A fire needs a lot of air to burn well, as much as 250 - 350 m3 of air per hour. By elevating the fire, the air can reach the fire from all sides, so that it burns better. In addition, the elevation reduces the distance from the fire to the chimney. When the fire is lit, the chimney will heat up faster, which will quickly create the draft in the chimney. This keeps the fire burning better. Fire baskets generally have a higher fire than andirons with a grate on top. If the draft is not strong, it is therefore advisable to use a tall basket. For both, it is easier to keep a quietly burning fire going, in order to achieve environmentally friendly heating.

2. Prevent the wood from rolling out of the fire

All andirons have an elevation at the front. This prevents the wood from rolling out of the fireplace. This keeps the fire together better, which makes it burn better. In addition, it is safer if burning wood cannot roll out of the fireplace. The crossbars of many French andirons slope downward for this reason.

The fire basket typically has a firebox in which the fire is burned. This keeps the wood in place even better.

3. For cooking

If andirons have spit hooks at the front, then they were used for grilling food. That food was strung on a spit and slowly turned in front of the fire. There are all kinds of tools for turning the spit mechanically, such as the fireplace grill. In addition, some andirons have bowls at the top in which food was heated or kept warm.

Although it is no longer necessary to cook in the fireplace, it is quite an enjoyable activity. The only things needed for cooking with andirons are andirons with spit hooks, a spit and a drip tray if fat comes off the food. You can thread all kinds of food onto the spit and grill or cook it. There are also other ways to cook in the fireplace.

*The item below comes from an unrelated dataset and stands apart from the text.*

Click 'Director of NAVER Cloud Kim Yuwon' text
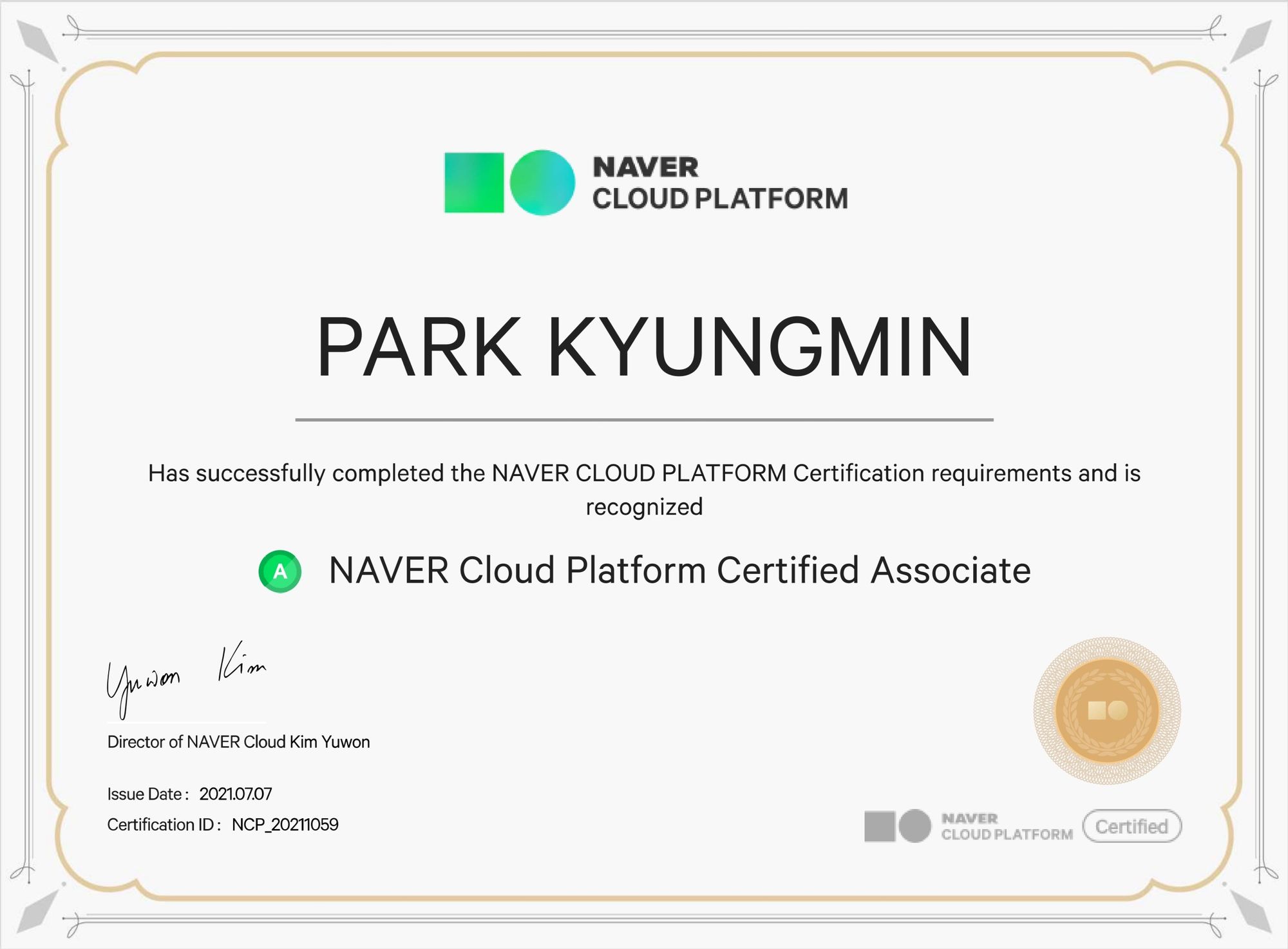Screen dimensions: 1288x949 click(x=238, y=742)
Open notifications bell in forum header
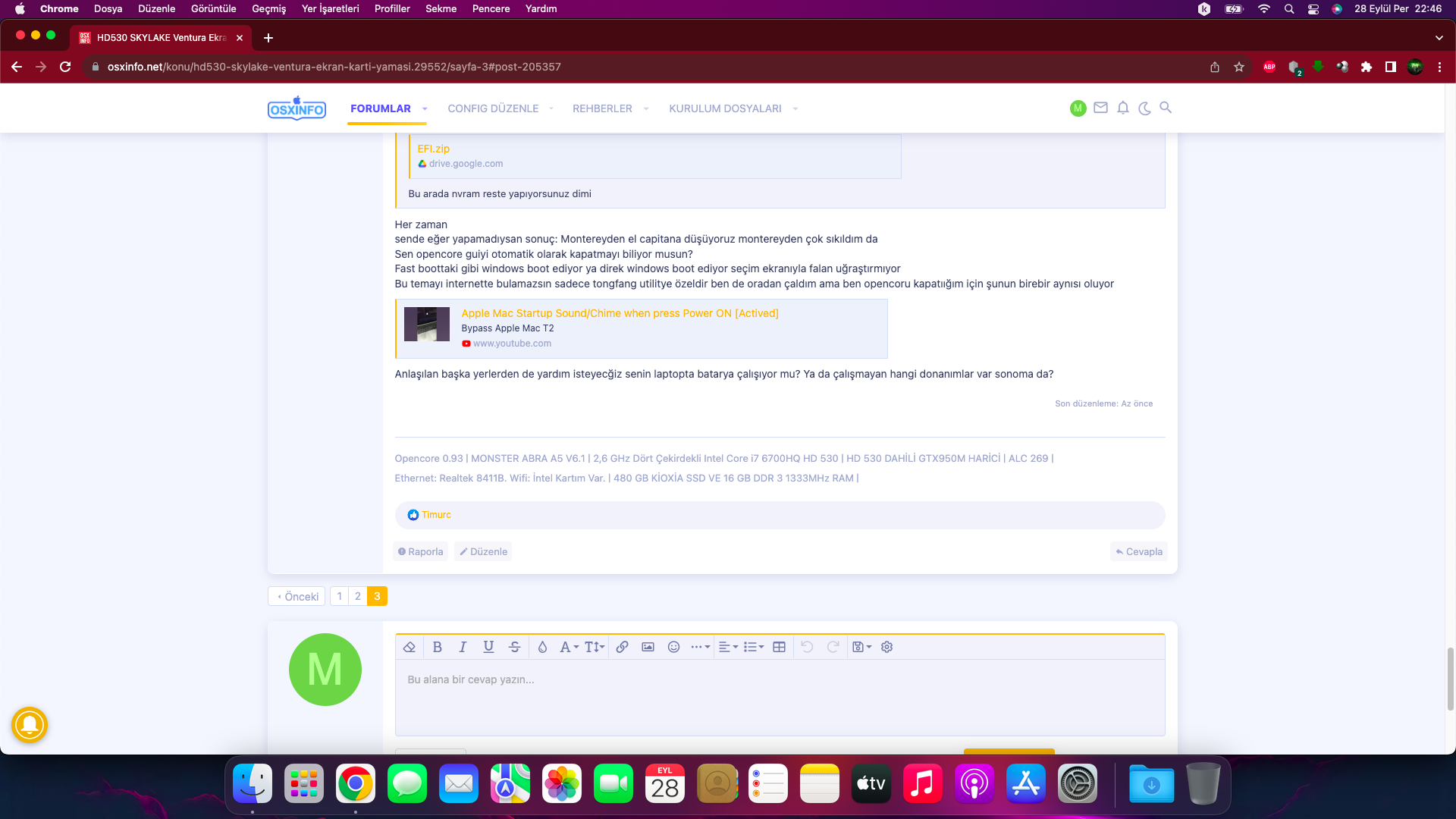The width and height of the screenshot is (1456, 819). coord(1123,108)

A fire basket is somewhat less suitable for cooking in the fireplace. You can place a grill installation in front of the basket, such as a roasting jack with which you can grill and cook. You can also use instruments to hang food in the fireplace above or in front of the basket. 

 4. Decorative function

Starting in the 16th century, more and more attention and effort went into the decoration of andirons, as true status symbols. Until the 17th century, they were mainly made of wrought iron and cast iron; starting in the 17th century, they were decorated with bronze, brass and/or ormolu, which were very scarce and precious at that time. In combination with the dark iron, it formed a beautiful contrast in the fireplace. This was especially the case for andirons that were placed in the living and sleeping areas.

Andirons that were used for cooking in the fireplace are usually made of wrought iron and in some cases were also beautifully crafted. Among the most well-known of these are the "bull head" andirons.

In combination with a fireback, or possibly other antique fireplace accessories, andirons or a fire basket can form a beautifully decorative whole that enhances the fireplace. 

A summary of the pros and cons of andirons versus a fireplace grate:

The advantages of andirons over a fire basket are that larger fires are possible and that the size of the fire can be adjusted by setting the andirons closer together or further apart. In addition, different sizes of grates can often be placed on the andirons. Another advantage is that andirons that have spit hooks can be used for cooking in the fireplace.

The advantages of a fire basket over andirons are that the fire is more compact, and the wood is less likely to roll away. The height of the fire box, which is often greater than the height of the andirons, results in a better draft in the fireplace.

These are an example of a pair of 19th century English polished and engraved steel firedogs. Scrolled bases, twists to shafts, and rings to fronts.